(Stored data)
=== Section Start ===
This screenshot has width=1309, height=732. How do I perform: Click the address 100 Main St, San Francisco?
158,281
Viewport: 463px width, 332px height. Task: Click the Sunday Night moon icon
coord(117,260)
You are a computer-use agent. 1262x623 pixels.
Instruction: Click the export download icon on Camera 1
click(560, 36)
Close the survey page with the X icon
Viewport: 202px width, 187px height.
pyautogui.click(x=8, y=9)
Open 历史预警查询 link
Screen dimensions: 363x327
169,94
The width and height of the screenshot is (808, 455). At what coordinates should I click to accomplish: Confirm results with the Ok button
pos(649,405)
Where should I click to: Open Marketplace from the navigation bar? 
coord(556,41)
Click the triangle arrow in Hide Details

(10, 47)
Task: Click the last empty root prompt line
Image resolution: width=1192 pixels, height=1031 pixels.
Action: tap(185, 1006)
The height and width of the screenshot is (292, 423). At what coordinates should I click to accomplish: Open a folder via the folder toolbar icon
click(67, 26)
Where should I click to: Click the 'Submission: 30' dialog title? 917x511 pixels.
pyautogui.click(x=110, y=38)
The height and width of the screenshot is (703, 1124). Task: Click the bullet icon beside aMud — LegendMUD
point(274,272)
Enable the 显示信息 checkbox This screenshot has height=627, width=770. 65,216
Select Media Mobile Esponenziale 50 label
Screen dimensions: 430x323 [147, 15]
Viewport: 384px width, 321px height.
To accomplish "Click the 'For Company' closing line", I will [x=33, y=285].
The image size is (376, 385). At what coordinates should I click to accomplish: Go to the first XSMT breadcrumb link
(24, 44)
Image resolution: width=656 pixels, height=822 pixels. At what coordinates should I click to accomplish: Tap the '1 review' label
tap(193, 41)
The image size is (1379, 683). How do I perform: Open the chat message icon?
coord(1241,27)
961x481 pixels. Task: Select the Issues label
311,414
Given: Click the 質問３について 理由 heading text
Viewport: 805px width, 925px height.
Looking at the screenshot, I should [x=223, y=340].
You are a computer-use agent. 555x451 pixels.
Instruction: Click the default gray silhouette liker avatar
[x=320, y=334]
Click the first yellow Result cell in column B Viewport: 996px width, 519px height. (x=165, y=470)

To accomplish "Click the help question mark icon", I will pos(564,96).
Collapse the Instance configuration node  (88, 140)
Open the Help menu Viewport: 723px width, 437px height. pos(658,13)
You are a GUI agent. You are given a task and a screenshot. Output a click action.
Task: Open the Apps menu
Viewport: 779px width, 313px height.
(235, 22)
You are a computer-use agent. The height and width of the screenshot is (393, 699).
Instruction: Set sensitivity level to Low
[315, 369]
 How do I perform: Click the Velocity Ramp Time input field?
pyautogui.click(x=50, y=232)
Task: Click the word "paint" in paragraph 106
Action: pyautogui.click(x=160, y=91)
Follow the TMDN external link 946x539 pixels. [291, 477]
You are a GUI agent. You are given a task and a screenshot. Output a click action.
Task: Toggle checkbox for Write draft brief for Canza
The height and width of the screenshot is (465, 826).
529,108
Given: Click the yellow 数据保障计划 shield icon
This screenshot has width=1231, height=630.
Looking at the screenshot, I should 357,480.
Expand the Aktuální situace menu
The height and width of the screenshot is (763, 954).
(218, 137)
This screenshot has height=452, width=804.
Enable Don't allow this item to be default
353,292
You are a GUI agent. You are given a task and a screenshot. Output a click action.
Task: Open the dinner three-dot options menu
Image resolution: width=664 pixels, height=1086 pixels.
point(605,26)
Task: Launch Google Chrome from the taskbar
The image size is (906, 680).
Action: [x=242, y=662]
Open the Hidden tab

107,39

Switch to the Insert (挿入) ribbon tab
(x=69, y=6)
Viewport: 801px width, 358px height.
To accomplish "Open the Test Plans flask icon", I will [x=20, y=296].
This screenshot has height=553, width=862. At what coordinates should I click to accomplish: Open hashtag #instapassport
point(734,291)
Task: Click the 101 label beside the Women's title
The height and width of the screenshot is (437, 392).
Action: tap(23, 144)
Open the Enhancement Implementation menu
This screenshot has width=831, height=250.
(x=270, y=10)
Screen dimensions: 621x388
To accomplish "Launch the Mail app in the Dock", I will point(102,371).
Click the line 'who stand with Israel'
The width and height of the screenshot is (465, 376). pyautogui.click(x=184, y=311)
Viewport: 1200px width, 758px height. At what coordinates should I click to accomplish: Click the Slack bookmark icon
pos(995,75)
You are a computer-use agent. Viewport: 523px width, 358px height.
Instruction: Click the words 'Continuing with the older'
=== Section End ===
Try it
In the entries above, some lines hold the string "agent". Copy each of them.

Written solution
You are a computer-use agent. 1262x623 pixels.
You are a computer-use agent. 555x451 pixels.
You are a GUI agent. You are given a task and a screenshot. Output a click action.
You are a computer-use agent. The height and width of the screenshot is (393, 699).
You are a GUI agent. You are given a task and a screenshot. Output a click action.
You are a GUI agent. You are given a task and a screenshot. Output a click action.
You are a computer-use agent. Viewport: 523px width, 358px height.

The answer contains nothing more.